# How to claim 600 points for job offer for merchant navy proffessional?



## SIVACAN16 (Jan 14, 2016)

Dear Friends,

I am a marine Engineer and presently in the process of applying PR through express entry. My company is an MNC and has its office in Canada. For your understanding, marine engineers are basically ship engineers and we are mostly employed on contract basis. I am from india, and i may join ship in any part of the world at the beginning of my contract and similarly will sign off from ship from any part of the world depending on the route of the vessel in which i am sailing. My point is i do not require any job offer from any company in Canada, because i am content with my merchant navy profession and once i sign off from vessel will reach Canada to spend my holiday and wish to remain their as PR. Now, how to claim the additional points of 600 for job offer in my case (i have IELTS score of 7, my CRS is 355). Should i produce any letter from my company or what is the procedure? I hope i presented my case clearly, request boarders to give their valuable suggestions/ideas to proceed further, thanks in advance.


----------



## EVHB (Feb 11, 2008)

You can't claim the points, as you don't have a qualifying job offer from a Canadian employer.
For immigration purposes, they don't care that you have a job that is not in Canada.
If you want to claim points, you will have to find a company in Canada that is qualified to offer you a job that qualifies for a visa.


----------



## SIVACAN16 (Jan 14, 2016)

Dear EVHB,

Thanks for your reply. I checked in CIC website for FSW criteria and followed the questionnaire to check my eligibility for FSW, the result said i am qualified under this category. Will this open up any new option or should i try for provincial approval. If you can think of any other alternative other than qualifying job offer from Canadian employer, kindly inform.
TIA


----------



## EVHB (Feb 11, 2008)

Unless they lower the bar, with 355 point, you won't make the cut. So far, 453 was the lowest score.


----------



## WestCoastCanadianGirl (Mar 17, 2012)

EVHB said:


> Unless they lower the bar, with 355 point, you won't make the cut. So far, 453 was the lowest score.


I agree with EVHB about the minimum CRS score.
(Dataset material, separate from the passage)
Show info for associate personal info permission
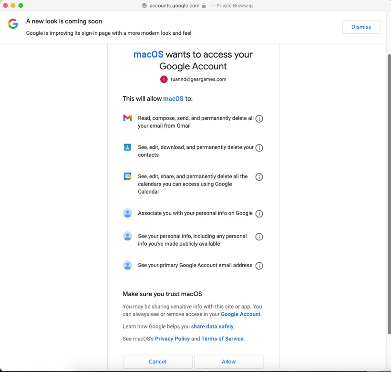 (259, 214)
Unless you can improve your ranking by 95 or more points *or* get a _valid_ job offer ("valid" meaning the Employer has either a positive Labour Market Impact Assessment or can prove that they've done an exhaustive recruitment process and are _unable_ to find anyone in Canada who can do the job) or Provincial Nomination, then your chances of coming to Canada via Express Entry are extremely slim.


----------